Overfitting Bayesian mixture models with an unknown number of components
During my Czech vacations, Zoé van Havre, Nicole White, Judith Rousseau, and Kerrie Mengersen1 posted on arXiv a paper on overfitting mixture models to estimate the number of components. This is directly related with Judith and Kerrie’s 2011 paper and with Zoé’s PhD topic. The paper also returns to the vexing (?) issue of label switching! I very much like the paper and not only because the author are good friends!, but also because it brings a solution to an approach I briefly attempted with Marie-Anne Gruet in the early 1990’s, just before finding about the reversible jump MCMC algorithm of Peter Green at a workshop in Luminy and considering we were not going to “beat the competition”! Hence not publishing the output of our over-fitted Gibbs samplers that were nicely emptying extra components… It also brings a rebuke about a later assertion of mine’s at an ICMS workshop on mixtures, where I defended the notion that over-fitted mixtures could not be detected, a notion that was severely disputed by David McKay…

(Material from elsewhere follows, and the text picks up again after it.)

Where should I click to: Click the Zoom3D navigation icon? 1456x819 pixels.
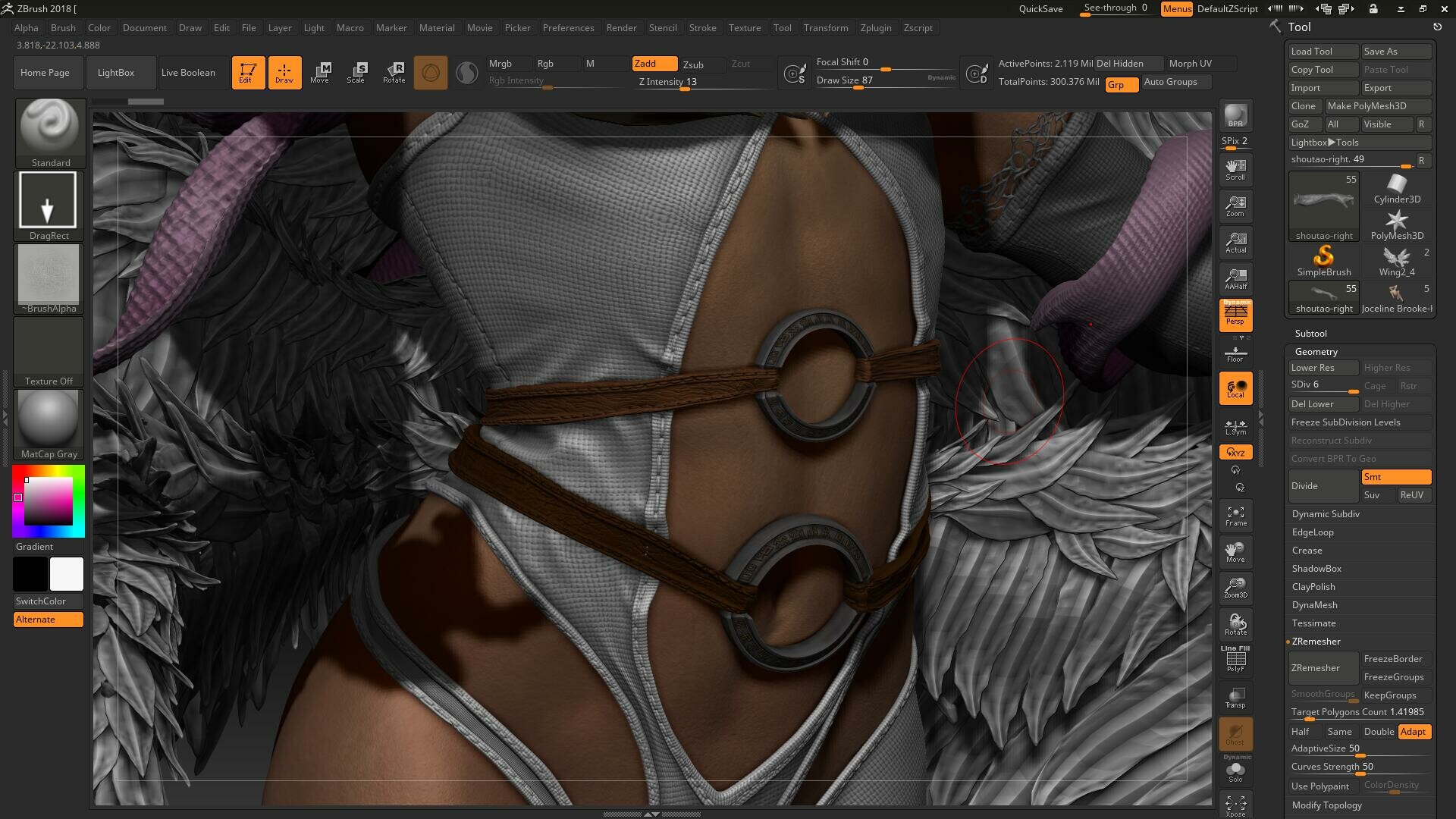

What is so fantastic in Rousseau and Mengersen (2011) is that a simple constraint on the Dirichlet prior on the mixture weights suffices to guarantee that asymptotically superfluous components will empty out and signal they are truly superfluous! The authors here cumulate the over-fitted mixture with a tempering strategy, which seems somewhat redundant, the number of extra components being a sort of temperature, but eliminates the need for fragile RJMCMC steps. Label switching is obviously even more of an issue with a larger number of components and identifying empty components seems to require a lack of label switching for some components to remain empty!
When reading through the paper, I came upon the condition that only the priors of the weights are allowed to vary between temperatures. Distinguishing the weights from the other parameters does make perfect sense, as some representations of a mixture work without those weights. Still I feel a bit uncertain about the fixed prior constraint, even though I can see the rationale in not allowing for complete freedom in picking those priors. More fundamentally, I am less and less happy with independent identical or exchangeable priors on the components.
Our own recent experience with almost zero weights mixtures (and with Judith, Kaniav, and Kerrie) suggests not using solely a Gibbs sampler there as it shows poor mixing. And even poorer label switching. The current paper does not seem to meet the same difficulties, maybe thanks to (prior) tempering.
The paper proposes a strategy called Zswitch to resolve label switching, which amounts to identify a MAP for each possible number of components and a subsequent relabelling. Even though I do not entirely understand the way the permutation is constructed. I wonder in particular at the cost of the relabelling.